More brickbats for faculties of education
Guest Blog by Mark DeWolf - letter to the editor in response to Margaret Wente's column on faculties of education
Bravo on this morning's column regarding the lack of math knowledge and skills among elementary teachers of math. And you may very well be right in suggesting that there is too much emphasis on other "learnings" (to use the current jargon) in university Education departments. I suspect that part of the problem stems from an underlying problem that afflicts all sorts of organizations, namely, the need of administrators, managers, and consultants to continually come up with new and apparently promising approaches in order to justify their positions and quite possibly enhance them. In math teaching, we've seen all kinds of new approaches being recommended to teachers (and student teachers) in the past 20 years, the use of "manipulatives" being one I can think of. While working as a Literacy Coach in the Halifax school system, I kept coming across boxes of these blocks and other interesting shapes gathering dust in book storage rooms. I was also shocked to hear that the use of the terms "numerator" and "denominator" was being discouraged by the Math Coach (preferring the terms "upper number" and "lower number") on the grounds that the previously-used terms sounded too intimidating for junior high students. This, despite the fact that the kids had no trouble with words like "terminator" and "refrigerator". That's just one little detail that illustrates how silly and wrong-headed some of the new approaches can be. But they keep coming.
Perhaps a column on the paucity of knowledge and skills among English teachers is in order as well. In my three years as a Literacy Coach at the junior high level (and in my 25 years as an English teacher in Halifax before that), I was continually surprised (even shocked) by the inability of younger English teachers to write a sentence that was free of errors, and their complete lack of knowledge about some of the most basic "rules" of English expression. Communications from school board officials (many of whom had risen through the teaching ranks) were littered with errors of all kinds, and one of my Literacy Coach supervisors actually had to ask me to tell her if any of her messages to the coaching cohort contained errors, as she admitted she wasn't very confident in "areas of correctness."

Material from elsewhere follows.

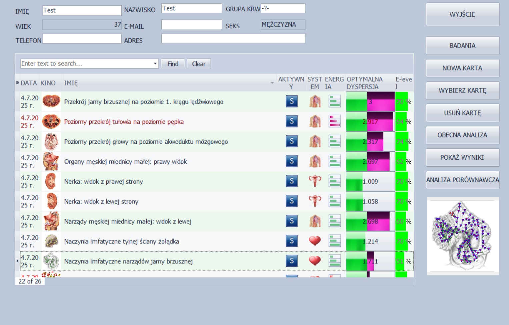This screenshot has width=509, height=325.
Task: Click the DATA column header
Action: [29, 83]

In Nova Scotia, teacher training is conducted by three universities: Acadia, St. Francis Xavier, and Mount St. Vincent (this last in Halifax). The MSVU education program lasts two years, and includes a good deal of in-school practice teaching (a welcome improvement over earlier one-year programs with limited classroom practice) and I have been led to believe that administrators of the MSVU program are not afraid to 'wash out" B.Ed. candidates who prove unfit for teaching. I believe that receiving repeated negative evaluations from supervising professors and teachers may be enough to remove a student from the program, but I wish I could be assured that their actual knowledge and skills in the subject they propose to teach is also looked at carefully. Ideally, competence in their proposed subject area would be evaluated at the time of acceptance into the program. Years ago, when I was temporarily B.Ed. Coordinator at Dalhousie University (back when Dal had an Education department), it was my job to approve any applicants for the program, and remember clearly having to reject applications from would-be teachers of English (who had already earned B.A.s) on the grounds that their application letters were full of obvious errors. But at a time when universities are fighting to keep their numbers up, pursuing a strict policy of weeding out unsuitable candidates is very much against the interests of Education departments. Sadly, not pursuing such a policy is very much against the interests of good public education.
Again, Margaret, thank you for this morning's column.